The horse who finishes the competition without being eliminated by the judges or the veterinarians will have lost weight, but appears just as energetic as on the first day of the contest. Interesting also: 90 per cent of the competing horses are mares, and stallions never win first place
The Criollo horse is still the choice of the South American cowboys, the best-known of which is Argentina’s gaucho. On cattle drives or gathers, the Criollos are usually ridden for a week, then returned to pasture and substituted by new ones. All along, the native grass is their only feed. Horses on the ranches are not necessarily registered Criollos, in fact, they seldomly are.
THE CRIOLLO TODAY
The registered Criollo horse has become too valuable to be exposed to the dangers and hardships of many ranches, but those horses used for ranch work are still criollos in the original sense of the word.
It is a bit confusing that the breed carries the name of a horse that, traditionally, was not a breed, but a wild or semi-wild horse without a pedigree. Now the pedigreed horses carry that same name: Criollo. In that respect, too, the situation is similar to that of the mustangs of North America, where mustang also described a wild-living horse without a pedigree, but registries exist that use the term to describe their registered animals.

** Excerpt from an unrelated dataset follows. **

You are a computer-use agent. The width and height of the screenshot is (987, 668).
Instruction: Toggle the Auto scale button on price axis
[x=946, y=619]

Crioulos (Criollos from Brazil) have been trained as reining horses and a few have impressively and successfully performed in U.S. reining competitions.

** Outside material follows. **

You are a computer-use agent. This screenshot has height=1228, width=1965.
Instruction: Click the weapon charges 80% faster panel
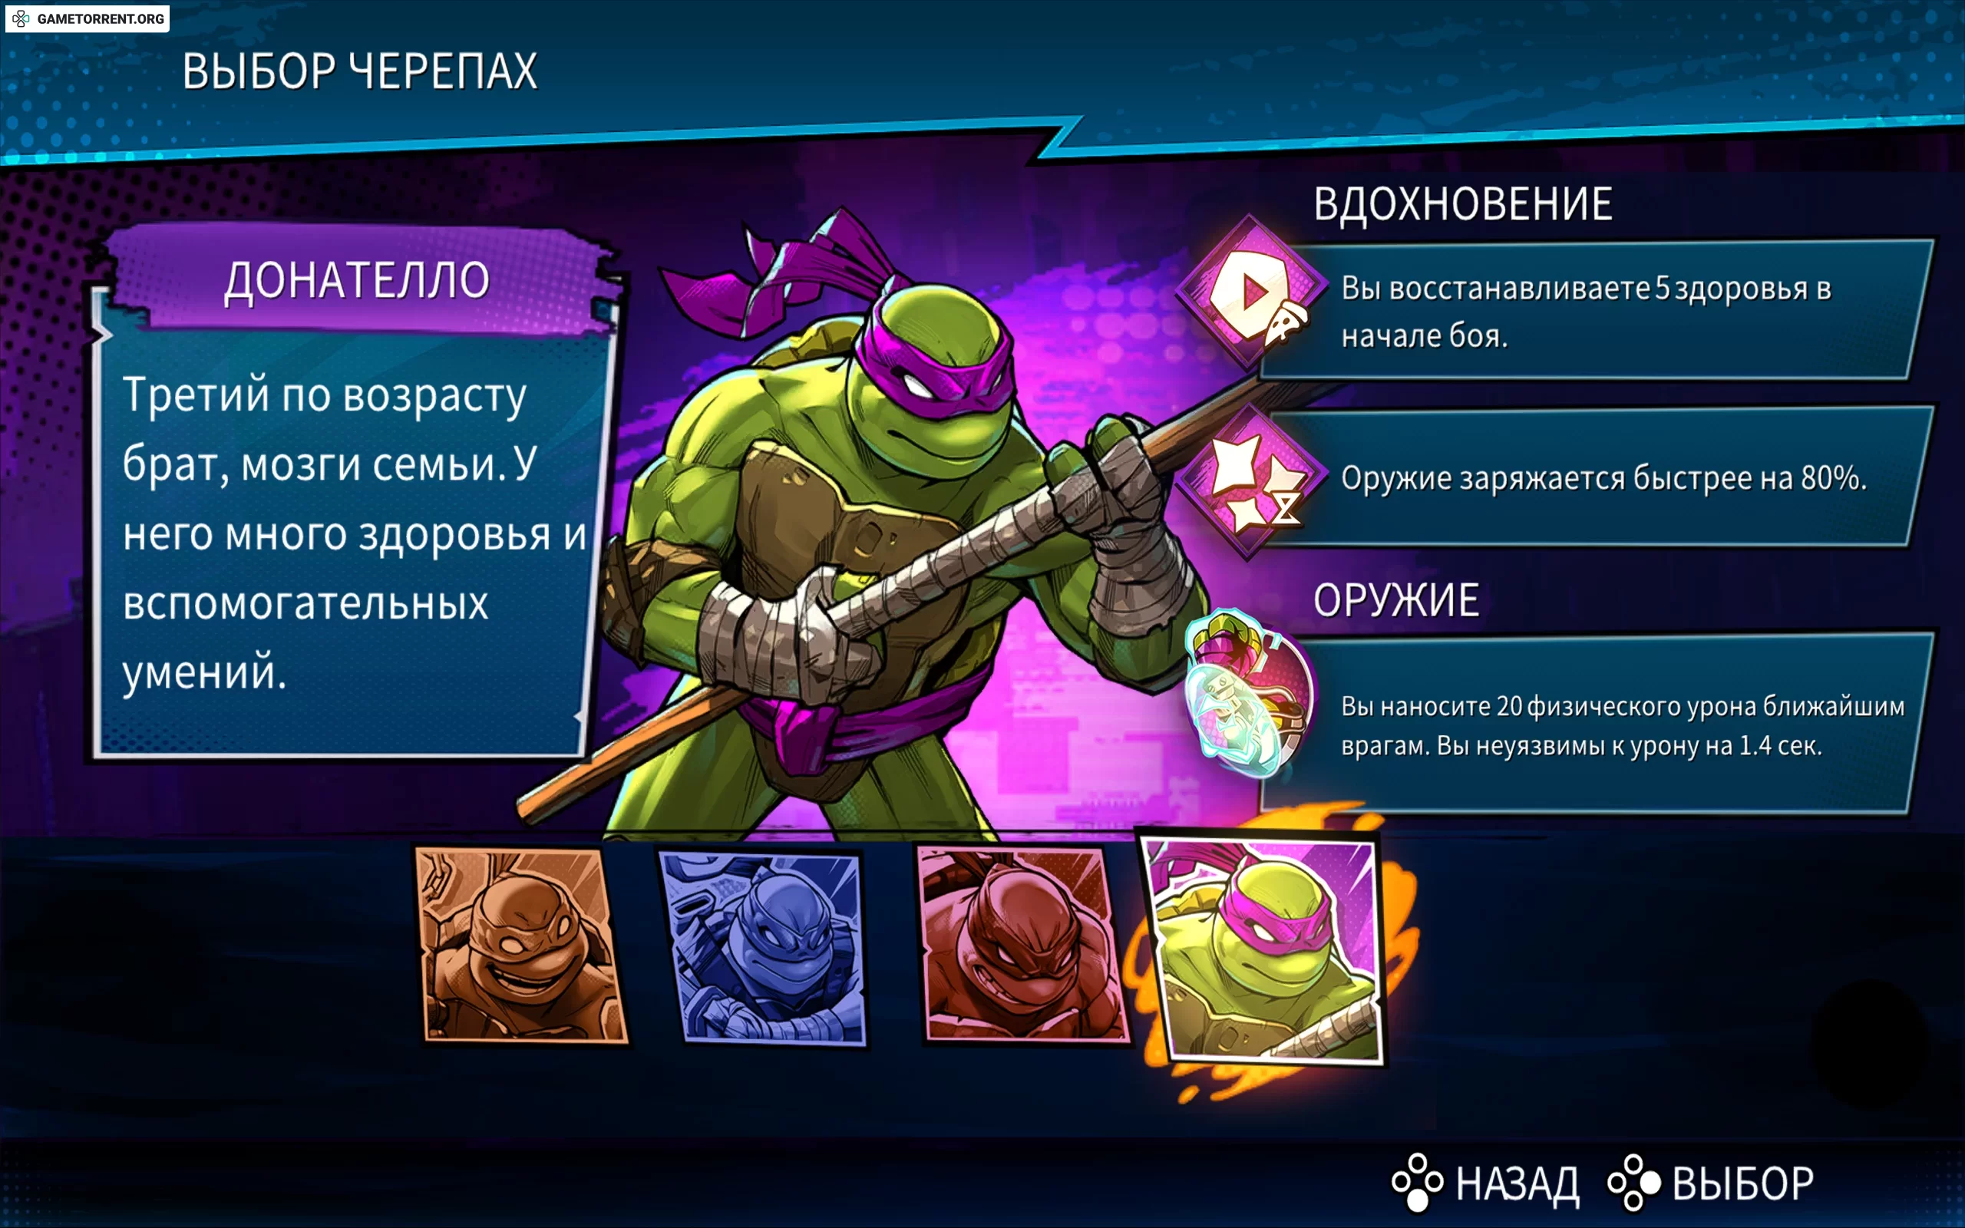[1596, 478]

It is difficult to imagine a horse with more endurance than the famous Argentine Criollo breed
Just like from the work of the North American cowboy, several contests have derived from the South American herdsmen’s work, some are similar to those in North America, some are quite unique. The Criollo horse excels in all of them.
Criollos of Central and South America have been the basis for several specialized breeds, such as the different Paso breeds, or the Mangalargas of Brazil.
Photos from left to right. 1) Young Brazilian dun roan Crioulo stallion. 2) In spite of the breed standard, the Iberian genes come through strong enough so that this Crioulo mare’s head is still fairly narrow. 3) Criollos are excellent mounts to go cross country with. This grullo gelding shows a classic Iberian head profile. 4) A well-trained Brazilian Criollo reining stallion, performing in the U.S. 5) Red dun Criollo gelding.
6) Several million Criollo horses reportedly live in South America, which would include the unregistered ones and cruzados as well. Here, some are rounded up. 7) Criollo mare and foal. Criollos come in a great variety of colors, but the primitive dun and grulla colors are still not hard to find. Photo at the top of the page shows a Chilean Criollo.